(Saved entries)
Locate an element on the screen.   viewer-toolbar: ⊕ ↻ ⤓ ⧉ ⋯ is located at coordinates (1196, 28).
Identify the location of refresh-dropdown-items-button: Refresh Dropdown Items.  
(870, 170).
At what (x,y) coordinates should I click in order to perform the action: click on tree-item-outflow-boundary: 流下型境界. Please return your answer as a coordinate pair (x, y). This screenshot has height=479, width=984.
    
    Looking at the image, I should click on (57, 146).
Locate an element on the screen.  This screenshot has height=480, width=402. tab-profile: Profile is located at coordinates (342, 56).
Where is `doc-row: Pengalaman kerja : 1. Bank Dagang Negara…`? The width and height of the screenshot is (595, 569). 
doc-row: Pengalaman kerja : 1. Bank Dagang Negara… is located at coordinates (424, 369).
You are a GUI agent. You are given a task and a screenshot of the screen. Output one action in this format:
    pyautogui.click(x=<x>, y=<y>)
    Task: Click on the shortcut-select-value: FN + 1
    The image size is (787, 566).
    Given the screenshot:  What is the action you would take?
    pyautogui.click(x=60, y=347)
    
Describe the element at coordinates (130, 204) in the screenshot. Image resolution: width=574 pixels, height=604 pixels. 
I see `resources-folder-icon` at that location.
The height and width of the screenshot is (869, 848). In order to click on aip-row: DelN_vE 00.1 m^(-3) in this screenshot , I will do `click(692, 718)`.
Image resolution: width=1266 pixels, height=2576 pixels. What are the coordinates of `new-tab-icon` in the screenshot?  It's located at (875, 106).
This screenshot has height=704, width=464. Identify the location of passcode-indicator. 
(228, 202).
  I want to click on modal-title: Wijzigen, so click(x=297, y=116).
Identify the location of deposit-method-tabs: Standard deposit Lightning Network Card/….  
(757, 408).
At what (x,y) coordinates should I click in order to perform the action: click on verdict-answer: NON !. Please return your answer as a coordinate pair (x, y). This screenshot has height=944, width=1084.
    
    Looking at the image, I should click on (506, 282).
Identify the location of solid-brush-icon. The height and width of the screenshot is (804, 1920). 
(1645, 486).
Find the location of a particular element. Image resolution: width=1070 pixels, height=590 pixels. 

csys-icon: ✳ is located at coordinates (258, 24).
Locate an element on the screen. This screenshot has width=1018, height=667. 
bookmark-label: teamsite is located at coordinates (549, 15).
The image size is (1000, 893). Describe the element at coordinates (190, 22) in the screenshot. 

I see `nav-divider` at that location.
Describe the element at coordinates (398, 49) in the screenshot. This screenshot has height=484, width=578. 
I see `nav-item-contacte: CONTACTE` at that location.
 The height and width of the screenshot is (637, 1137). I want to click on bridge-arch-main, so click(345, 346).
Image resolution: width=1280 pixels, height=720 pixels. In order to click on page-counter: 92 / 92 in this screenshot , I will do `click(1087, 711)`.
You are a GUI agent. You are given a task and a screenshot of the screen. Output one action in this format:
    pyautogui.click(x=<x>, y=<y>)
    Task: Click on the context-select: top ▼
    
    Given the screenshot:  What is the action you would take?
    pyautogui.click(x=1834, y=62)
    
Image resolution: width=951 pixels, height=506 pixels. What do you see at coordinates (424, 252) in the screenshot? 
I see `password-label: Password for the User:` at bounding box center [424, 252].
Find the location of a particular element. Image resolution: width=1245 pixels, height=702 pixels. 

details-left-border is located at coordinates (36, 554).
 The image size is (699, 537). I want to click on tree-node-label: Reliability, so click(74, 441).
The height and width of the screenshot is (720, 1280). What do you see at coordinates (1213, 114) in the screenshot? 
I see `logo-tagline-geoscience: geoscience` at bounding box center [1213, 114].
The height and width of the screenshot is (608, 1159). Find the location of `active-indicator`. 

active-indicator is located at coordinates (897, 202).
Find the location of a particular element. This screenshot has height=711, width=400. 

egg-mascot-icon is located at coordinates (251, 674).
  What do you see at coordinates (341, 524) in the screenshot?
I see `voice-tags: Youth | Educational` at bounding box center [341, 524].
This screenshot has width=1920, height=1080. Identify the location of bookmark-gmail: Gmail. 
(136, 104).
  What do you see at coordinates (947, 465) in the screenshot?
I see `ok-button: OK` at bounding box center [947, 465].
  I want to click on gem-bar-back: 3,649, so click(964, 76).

### Instructions for the task
Recast all of the data above as a numbered list, omitting any blank lines.

### Result below
1. Locate an element on the screen.   viewer-toolbar: ⊕ ↻ ⤓ ⧉ ⋯ is located at coordinates (1196, 28).
2. Identify the location of refresh-dropdown-items-button: Refresh Dropdown Items.  
3. (870, 170).
4. At what (x,y) coordinates should I click in order to perform the action: click on tree-item-outflow-boundary: 流下型境界. Please return your answer as a coordinate pair (x, y). This screenshot has height=479, width=984.
5.     Looking at the image, I should click on (57, 146).
6. Locate an element on the screen.  This screenshot has height=480, width=402. tab-profile: Profile is located at coordinates (342, 56).
7. Where is `doc-row: Pengalaman kerja : 1. Bank Dagang Negara…`? The width and height of the screenshot is (595, 569). 
8. doc-row: Pengalaman kerja : 1. Bank Dagang Negara… is located at coordinates (424, 369).
9. You are a GUI agent. You are given a task and a screenshot of the screen. Output one action in this format:
10.     pyautogui.click(x=<x>, y=<y>)
11.     Task: Click on the shortcut-select-value: FN + 1
12.     The image size is (787, 566).
13.     Given the screenshot:  What is the action you would take?
14.     pyautogui.click(x=60, y=347)
15. Describe the element at coordinates (130, 204) in the screenshot. Image resolution: width=574 pixels, height=604 pixels. 
16. I see `resources-folder-icon` at that location.
17. The height and width of the screenshot is (869, 848). In order to click on aip-row: DelN_vE 00.1 m^(-3) in this screenshot , I will do `click(692, 718)`.
18. Image resolution: width=1266 pixels, height=2576 pixels. What are the coordinates of `new-tab-icon` in the screenshot?  It's located at (875, 106).
19. This screenshot has height=704, width=464. Identify the location of passcode-indicator. 
20. (228, 202).
21.   I want to click on modal-title: Wijzigen, so click(x=297, y=116).
22. Identify the location of deposit-method-tabs: Standard deposit Lightning Network Card/….  
23. (757, 408).
24. At what (x,y) coordinates should I click in order to perform the action: click on verdict-answer: NON !. Please return your answer as a coordinate pair (x, y). This screenshot has height=944, width=1084.
25.     Looking at the image, I should click on (506, 282).
26. Identify the location of solid-brush-icon. The height and width of the screenshot is (804, 1920). 
27. (1645, 486).
28. Find the location of a particular element. Image resolution: width=1070 pixels, height=590 pixels. 
29. csys-icon: ✳ is located at coordinates (258, 24).
30. Locate an element on the screen. This screenshot has width=1018, height=667. 
31. bookmark-label: teamsite is located at coordinates (549, 15).
32. The image size is (1000, 893). Describe the element at coordinates (190, 22) in the screenshot. 
33. I see `nav-divider` at that location.
34. Describe the element at coordinates (398, 49) in the screenshot. This screenshot has height=484, width=578. 
35. I see `nav-item-contacte: CONTACTE` at that location.
36.  The height and width of the screenshot is (637, 1137). I want to click on bridge-arch-main, so click(345, 346).
37. Image resolution: width=1280 pixels, height=720 pixels. In order to click on page-counter: 92 / 92 in this screenshot , I will do `click(1087, 711)`.
38. You are a GUI agent. You are given a task and a screenshot of the screen. Output one action in this format:
39.     pyautogui.click(x=<x>, y=<y>)
40.     Task: Click on the context-select: top ▼
41.     Given the screenshot:  What is the action you would take?
42.     pyautogui.click(x=1834, y=62)
43. Image resolution: width=951 pixels, height=506 pixels. What do you see at coordinates (424, 252) in the screenshot? 
44. I see `password-label: Password for the User:` at bounding box center [424, 252].
45. Find the location of a particular element. Image resolution: width=1245 pixels, height=702 pixels. 
46. details-left-border is located at coordinates (36, 554).
47.  The image size is (699, 537). I want to click on tree-node-label: Reliability, so click(74, 441).
48. The height and width of the screenshot is (720, 1280). What do you see at coordinates (1213, 114) in the screenshot? 
49. I see `logo-tagline-geoscience: geoscience` at bounding box center [1213, 114].
50. The height and width of the screenshot is (608, 1159). Find the location of `active-indicator`. 
51. active-indicator is located at coordinates (897, 202).
52. Find the location of a particular element. This screenshot has height=711, width=400. 
53. egg-mascot-icon is located at coordinates (251, 674).
54.   What do you see at coordinates (341, 524) in the screenshot?
55. I see `voice-tags: Youth | Educational` at bounding box center [341, 524].
56. This screenshot has width=1920, height=1080. Identify the location of bookmark-gmail: Gmail. 
57. (136, 104).
58.   What do you see at coordinates (947, 465) in the screenshot?
59. I see `ok-button: OK` at bounding box center [947, 465].
60.   I want to click on gem-bar-back: 3,649, so click(964, 76).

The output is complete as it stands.